TCU celebrated its Seventh Annual Native American and Indigenous Peoples Day on Oct. 2.
With multiple events, TCU spread the culture and history of Native American and Indigenous communities.
TCU alumnus Carl Kurtz, a citizen of the Citizen Potawatomi Nation, set up a teepee in the Campus Commons to teach students about Potawatomi culture. The display allowed students to experience the culture in a new way.
In the evening, TCU held the Seventh Annual Native American and Indigenous Peoples Day Symposium in the BLUU Ballroom. Moderated by TCU professor Dr. Wendi Sierra, the symposium featured a panel of TCU community members who spoke on TCU’s relationship with native groups.
The panelists included Dr. Jonathan Benjamin-Alvarado, TCU’s Chief Inclusion officer and senior advisor to the chancellor, Annette Anderson, Cherokee and Chickasaw heritage on the TCU Native American Advisory Circle, Wichita and Affiliated Tribes President Terri Parton, and Chebon Kernall, a citizen of the Seminole Nation of Oklahoma and member of TCU’s Native American Advisory Circle.
The symposium began with the Kanehelatúksla, the Oneida Nation’s thanksgiving address. TCU President Daniel Pullin then delivered the opening remarks.
“It’s a great opportunity to both honor and learn from our past,” President Pullin said. “It’s through events like today… that we listen and we learn and we build trust and we strengthen our relationships with one another.”
Dr. Benjamin-Alvarado, who helped launch the Four Directions Scholars Program at TCU to provide support to students who are members of Native American nations, believed it is imperative for TCU to maintain positive relationships with native groups and continue to build the trust that has been lost in the past.
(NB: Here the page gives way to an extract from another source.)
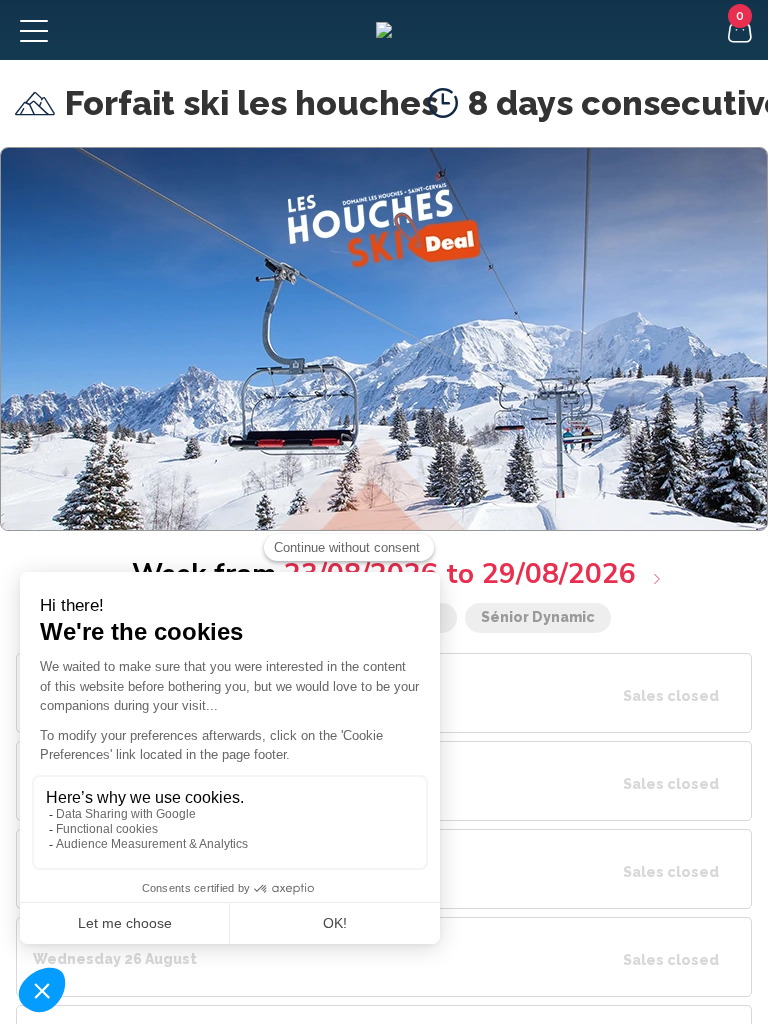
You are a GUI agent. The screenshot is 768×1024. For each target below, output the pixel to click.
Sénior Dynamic (538, 617)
He said TCU has made positive moves in relations with native groups but also acknowledged TCU has work to do.
Anderson feels TCU has built a community that she feels comfortable in.
“It’s nice to be able to see everybody in the audience and wave and know them,” Anderson said. Anderson noted that the Wichita people were removed from this area of Texas, notably the land that TCU was built on.
Wichita and Affiliated Tribes President Terri Parton reminded the audience that not only building relationships with Indigenous communities, but also making sure we keep them, is key to learning native culture.
She also believed TCU sets a great example with its relationship with the native community.
When the COVID-19 pandemic hit, it became difficult for tribes to keep their culture.
“[A ceremony the Wichita tribe would have yearly] had gone on for as long as anybody could remember, and it stopped when the pandemic hit. And then our annual dance, we didn’t dance for four years and… our last dance was in 2019,” Parton said.
Kernall also applauds TCU’s efforts in building a relationship with native groups but believes more work is needed.
“It’s gonna take an understanding from everyone to walk alongside our indigenous peoples,” Kernall said.
Kernall is thankful for the efforts of TCU and their initiation of relationships with native groups, noting that TCU is doing more than many institutions to cultivate a relationship with these groups. Kernall noted that TCU must also pay attention to cultures that are still trying to thrive.
“Don’t be afraid of it because it doesn’t mean ownership,” Kernall said. “It means coming to another understanding of what we used to have of this being our mother and not harming her in which she provides for us.”
TCU is also in the process of creating an employee resource group for Native and Indigenous TCU faculty and staff. TCU is committed to growing the presence of Native American culture on campus and expanding its goals in connecting with the community.